To reach a domestic SAF production capacity of 77 Mt (27 billion gallons) – equal to 2019 jet fuel demand – the US would have to deploy around 250 SAF refineries by 2050, representing a cumulative investment of $400 billion, finds the report.
Beyond building SAF capacity, SkyNRG CEO Philippe Lecamp says the increasing demand for SAF presents a significant opportunity for sustainability-focused investors to support aviation’s transition to net zero emissions. “With hundreds of additional SAF factories needed, Europe and the United States alone offer ESG investment opportunities of $650 billion by 2050, and even more if we include upstream supply chains and related businesses. This is a very significant market that sustainability-oriented investors will want to play a part in.”

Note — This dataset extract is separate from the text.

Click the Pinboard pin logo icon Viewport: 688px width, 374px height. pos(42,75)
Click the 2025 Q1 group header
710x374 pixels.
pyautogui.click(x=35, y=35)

In his foreword to the report, Lecamp notes SAF projects increasingly are being announced not just to meet existing and new demand driven by blending mandates and voluntary SAF offtake deals, but also to meet growing demand from corporate and individual travellers seeking to compensate for their own air travel emissions by contributing to the cost of SAF used by their airline of choice.
“Our analysis reveals that Europe and the United States can reach their 2030 goals if sufficient new capacity is announced and materialises. But there is still much to do,” says Lecamp.
“The industry now needs solid partnerships to realise the increase in production capacity required to reach net zero. These include partners who commit to meaningful SAF offtakes, investors that recognise the importance of SAF in their portfolio, and are willing to fund projects, and visionary leaders and governments who recognise and can address the investment hurdles that remain.”